The Effect of Backsliding on Others
“You may damn your children” and “hurt others” by your sin. Paul writes about Christians exercising their liberties without a loving consideration of their ‘weaker’ brothers in 1 Corinthians 8 verses 9-13. He states that it is possible that by this sin (of not lovingly considering the conscience of your fellow believer) a Christian can be the cause of the destruction of a fellow believer. This occurs because the weaker brother is convinced to sin against their own conscience and so stumbles. The weaker brother here is not falling away entirely (he is described as “the brother for whom Christ died”) but one Christian’s sin is having an effect on another Christian and causing them to sin as well.

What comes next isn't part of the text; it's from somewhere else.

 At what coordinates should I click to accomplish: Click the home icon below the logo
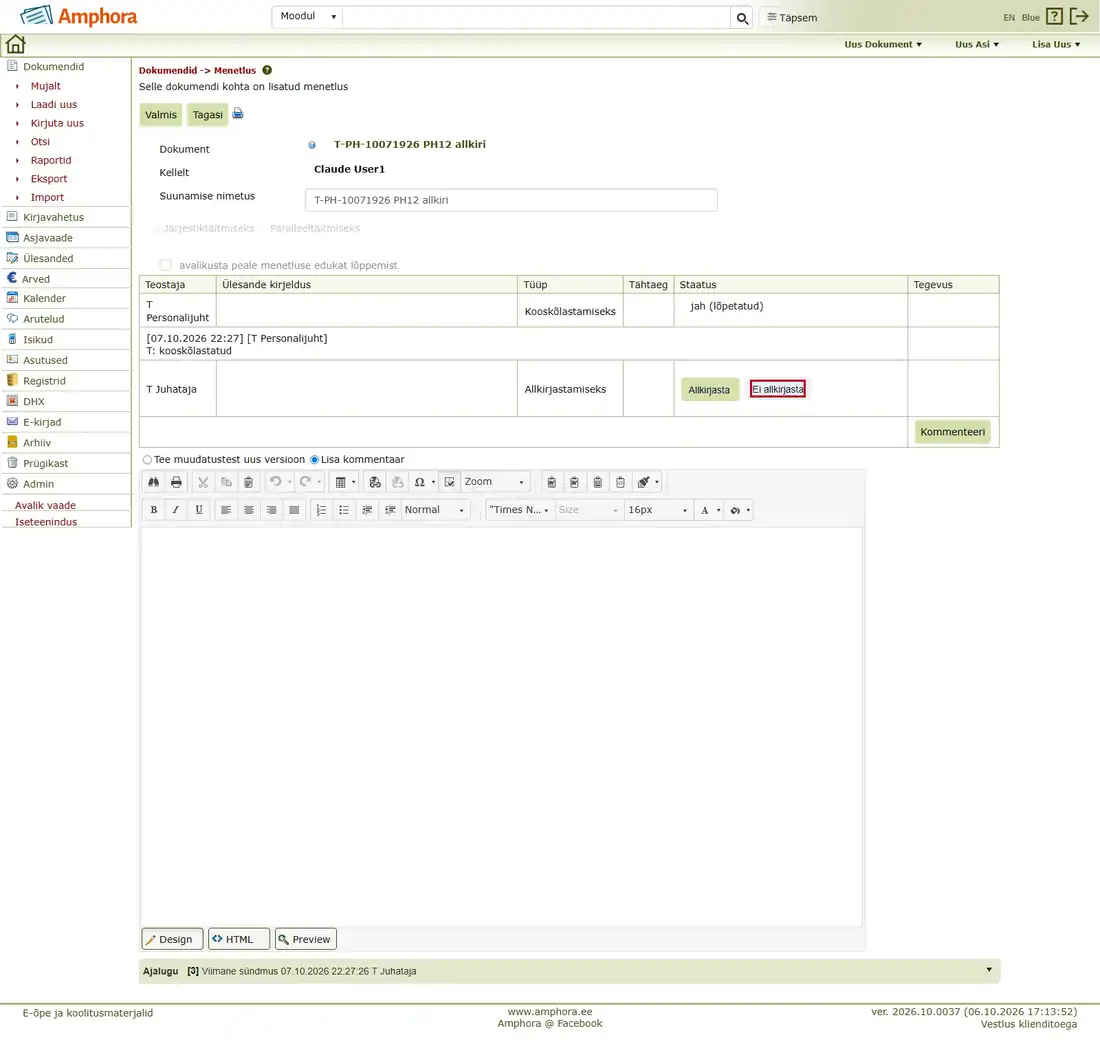(15, 44)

David’s backsliding demonstrates this principle in a more physical sense. After David repented of his sin, Nathan declares that he is forgiven. However, because David “scorned the Lord, the child … shall die” (2 Sam. 12:14). At times the backsliding of a believer will cause a divorce, bankruptcy, a church split, a family feud, or any number of other earthly consequences.
All of these effects of sin are designed by God to work repentance in the believer. In fact, as we saw in our historical survey, by the mercy of God these consequences of backsliding can often be the cause of humbling, watchfulness, and a growth in grace in the elect. God’s purpose which He will bring about is the salvation of His people through faith in Christ and repentance from their sins (Lk. 22:32, 1 Cor. 11:32).